Well, that wretched smell was likely President Prick. Under that lesser foul smells and…

Cinnamon?

Well, that narrowed things down a lot!

Toinette immediately headed in the direction of that sweet cinnamon smell. The sound of her enemy was still behind her, but she had a focus...find Chastity, she’d know what to do, she could handle this, she…

...was gone.

Toinette recognized the room as she flew into it. But it was now empty.

Chastity was gone, as were Karmilla and Amber.

She hadn’t stood her ground. She’d…

Left? Fled? Taken the two to safety?

Used Toinette as a distraction and beat it?

...she hadn’t listened. She’d gone out (and stolen her outfit too!). She’d gotten involved in the worm mess and made Chastity’s job harder. If she’d stayed in place, she’d have been bored instead of the several dozen other bad things that had happened tonight. And now it seemed like Chastity had decided she just wasn’t worth the trouble.

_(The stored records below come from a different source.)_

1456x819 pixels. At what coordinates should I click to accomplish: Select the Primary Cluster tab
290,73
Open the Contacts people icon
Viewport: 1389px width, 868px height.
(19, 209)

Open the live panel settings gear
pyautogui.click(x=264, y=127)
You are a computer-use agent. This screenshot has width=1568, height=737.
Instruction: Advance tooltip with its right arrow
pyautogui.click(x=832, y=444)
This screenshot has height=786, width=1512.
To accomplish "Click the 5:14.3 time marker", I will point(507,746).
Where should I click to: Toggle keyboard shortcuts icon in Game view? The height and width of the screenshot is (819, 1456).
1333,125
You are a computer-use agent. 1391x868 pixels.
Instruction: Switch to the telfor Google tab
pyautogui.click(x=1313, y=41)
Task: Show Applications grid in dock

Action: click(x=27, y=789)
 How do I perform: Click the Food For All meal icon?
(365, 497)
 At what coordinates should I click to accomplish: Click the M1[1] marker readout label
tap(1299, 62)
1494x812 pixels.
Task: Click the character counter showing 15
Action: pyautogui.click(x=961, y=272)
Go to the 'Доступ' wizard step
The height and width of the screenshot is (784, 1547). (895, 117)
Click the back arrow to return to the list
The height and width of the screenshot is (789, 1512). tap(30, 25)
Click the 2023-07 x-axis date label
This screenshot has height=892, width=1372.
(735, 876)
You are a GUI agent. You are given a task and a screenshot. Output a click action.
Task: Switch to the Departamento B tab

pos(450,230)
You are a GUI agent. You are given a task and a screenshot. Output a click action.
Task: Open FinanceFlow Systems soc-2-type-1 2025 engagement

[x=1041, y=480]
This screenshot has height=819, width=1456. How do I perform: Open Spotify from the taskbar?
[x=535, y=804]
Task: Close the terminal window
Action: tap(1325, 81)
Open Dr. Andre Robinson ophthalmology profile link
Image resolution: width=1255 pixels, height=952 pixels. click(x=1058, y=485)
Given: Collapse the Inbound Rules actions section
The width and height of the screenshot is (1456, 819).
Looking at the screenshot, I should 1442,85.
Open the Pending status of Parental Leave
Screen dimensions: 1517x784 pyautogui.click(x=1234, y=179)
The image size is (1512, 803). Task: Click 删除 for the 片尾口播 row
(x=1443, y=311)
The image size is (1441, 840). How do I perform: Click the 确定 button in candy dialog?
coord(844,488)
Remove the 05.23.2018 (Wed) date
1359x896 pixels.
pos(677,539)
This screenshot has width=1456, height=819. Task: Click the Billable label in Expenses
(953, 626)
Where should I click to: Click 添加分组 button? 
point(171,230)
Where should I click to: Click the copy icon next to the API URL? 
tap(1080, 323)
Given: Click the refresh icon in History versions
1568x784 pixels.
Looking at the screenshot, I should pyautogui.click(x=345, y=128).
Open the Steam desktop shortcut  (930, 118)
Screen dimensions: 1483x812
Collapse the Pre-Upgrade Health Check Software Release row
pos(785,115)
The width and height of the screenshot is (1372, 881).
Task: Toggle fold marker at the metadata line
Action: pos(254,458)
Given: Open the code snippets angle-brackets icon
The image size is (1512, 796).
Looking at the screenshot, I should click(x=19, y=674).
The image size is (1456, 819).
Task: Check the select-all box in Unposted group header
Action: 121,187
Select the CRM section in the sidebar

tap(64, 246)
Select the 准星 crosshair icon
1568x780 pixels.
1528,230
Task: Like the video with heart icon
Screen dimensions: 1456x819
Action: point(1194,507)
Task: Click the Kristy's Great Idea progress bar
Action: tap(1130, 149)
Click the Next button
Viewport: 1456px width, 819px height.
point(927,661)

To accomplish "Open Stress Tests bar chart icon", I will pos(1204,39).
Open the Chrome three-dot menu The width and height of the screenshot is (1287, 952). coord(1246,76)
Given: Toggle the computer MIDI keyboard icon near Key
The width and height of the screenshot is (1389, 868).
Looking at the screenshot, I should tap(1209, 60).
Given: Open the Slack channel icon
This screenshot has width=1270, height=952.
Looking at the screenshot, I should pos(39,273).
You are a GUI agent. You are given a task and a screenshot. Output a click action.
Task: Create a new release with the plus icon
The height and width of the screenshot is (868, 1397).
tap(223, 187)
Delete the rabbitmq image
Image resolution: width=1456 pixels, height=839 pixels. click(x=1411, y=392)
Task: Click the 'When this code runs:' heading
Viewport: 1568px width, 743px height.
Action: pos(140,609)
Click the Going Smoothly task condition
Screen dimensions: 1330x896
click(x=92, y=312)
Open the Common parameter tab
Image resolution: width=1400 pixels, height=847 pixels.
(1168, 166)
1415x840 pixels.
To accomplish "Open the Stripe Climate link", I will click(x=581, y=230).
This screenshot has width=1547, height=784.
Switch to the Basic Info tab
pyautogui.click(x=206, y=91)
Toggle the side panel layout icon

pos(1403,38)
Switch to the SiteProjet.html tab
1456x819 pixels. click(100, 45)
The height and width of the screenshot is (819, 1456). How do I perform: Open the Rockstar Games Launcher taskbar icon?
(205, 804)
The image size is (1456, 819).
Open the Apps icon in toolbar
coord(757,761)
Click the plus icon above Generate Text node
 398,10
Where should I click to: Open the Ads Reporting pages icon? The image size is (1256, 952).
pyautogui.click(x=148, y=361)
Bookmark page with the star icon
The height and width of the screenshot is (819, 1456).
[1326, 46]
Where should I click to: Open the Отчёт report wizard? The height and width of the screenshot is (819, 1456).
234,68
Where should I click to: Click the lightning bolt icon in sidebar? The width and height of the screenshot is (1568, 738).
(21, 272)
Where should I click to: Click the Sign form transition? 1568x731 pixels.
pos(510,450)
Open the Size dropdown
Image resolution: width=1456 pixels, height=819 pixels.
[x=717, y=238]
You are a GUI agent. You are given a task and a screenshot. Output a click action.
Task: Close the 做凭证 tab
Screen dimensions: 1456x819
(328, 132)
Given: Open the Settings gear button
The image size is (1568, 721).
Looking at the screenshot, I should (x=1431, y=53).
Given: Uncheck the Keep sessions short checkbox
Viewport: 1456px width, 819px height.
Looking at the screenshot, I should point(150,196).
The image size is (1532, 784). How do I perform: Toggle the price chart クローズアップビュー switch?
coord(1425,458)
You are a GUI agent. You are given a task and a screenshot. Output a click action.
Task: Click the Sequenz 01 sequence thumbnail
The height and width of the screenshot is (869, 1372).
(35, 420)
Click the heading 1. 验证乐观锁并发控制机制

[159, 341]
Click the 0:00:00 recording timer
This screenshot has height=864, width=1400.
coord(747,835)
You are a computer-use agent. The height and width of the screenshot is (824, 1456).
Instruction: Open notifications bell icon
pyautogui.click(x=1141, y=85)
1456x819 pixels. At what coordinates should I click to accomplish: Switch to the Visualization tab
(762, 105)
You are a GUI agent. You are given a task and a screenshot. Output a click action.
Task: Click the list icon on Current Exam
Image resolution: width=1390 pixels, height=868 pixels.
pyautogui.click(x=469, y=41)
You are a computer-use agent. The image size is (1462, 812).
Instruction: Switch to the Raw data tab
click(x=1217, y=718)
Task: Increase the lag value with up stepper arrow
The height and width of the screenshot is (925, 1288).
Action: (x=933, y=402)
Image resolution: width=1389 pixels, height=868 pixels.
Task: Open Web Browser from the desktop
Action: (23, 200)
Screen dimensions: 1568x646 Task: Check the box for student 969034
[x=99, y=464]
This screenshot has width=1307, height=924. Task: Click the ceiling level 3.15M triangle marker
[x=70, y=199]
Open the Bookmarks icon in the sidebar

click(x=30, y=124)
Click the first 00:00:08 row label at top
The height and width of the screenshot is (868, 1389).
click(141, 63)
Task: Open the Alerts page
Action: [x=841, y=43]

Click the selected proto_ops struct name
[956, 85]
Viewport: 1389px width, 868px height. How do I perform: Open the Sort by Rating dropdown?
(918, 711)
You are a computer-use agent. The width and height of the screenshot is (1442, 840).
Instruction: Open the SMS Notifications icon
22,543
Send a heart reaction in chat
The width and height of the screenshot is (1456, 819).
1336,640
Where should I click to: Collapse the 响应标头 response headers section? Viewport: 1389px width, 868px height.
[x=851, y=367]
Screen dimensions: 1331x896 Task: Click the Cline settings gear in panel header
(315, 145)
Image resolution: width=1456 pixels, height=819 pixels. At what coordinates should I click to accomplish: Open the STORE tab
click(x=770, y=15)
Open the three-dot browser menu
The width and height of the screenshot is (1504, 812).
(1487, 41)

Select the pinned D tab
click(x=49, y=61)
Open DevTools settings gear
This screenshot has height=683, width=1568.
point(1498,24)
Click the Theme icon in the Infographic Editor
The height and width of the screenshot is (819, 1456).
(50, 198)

Toinette tried to stop herself hyperventilating. She failed.

She was dead. She'd fucked up and now she was fucking dead.

She could hear the worm behind her.

God, Rory. All of this shit and she hadn't spared a thought for Rory.

Well, if she was truly abandoned…

Toinette let the Fae out. Starlight filled the room as she shifted and turned to face her tormenter.

Then she wasn't gonna go to the darkness alone. Priest Penis was coming with her.

“...I sure hope you don’t do everything this fast.”

Toinette hadn’t noticed the altar had been moved. Moved over near the wall and overturned, with the blanket semi laid over it. She’d just seen an empty room. And even if Chastity hadn’t been watching, she would have seen the starlight through the darn thing.

She stepped up right behind the Fae, poking her head around her as the priest exploded through a wall. She wrinkled her nose.

“Hi. Still here. Man, he’s pissed. Thanks for doing all the hard work. Can you work with me here?”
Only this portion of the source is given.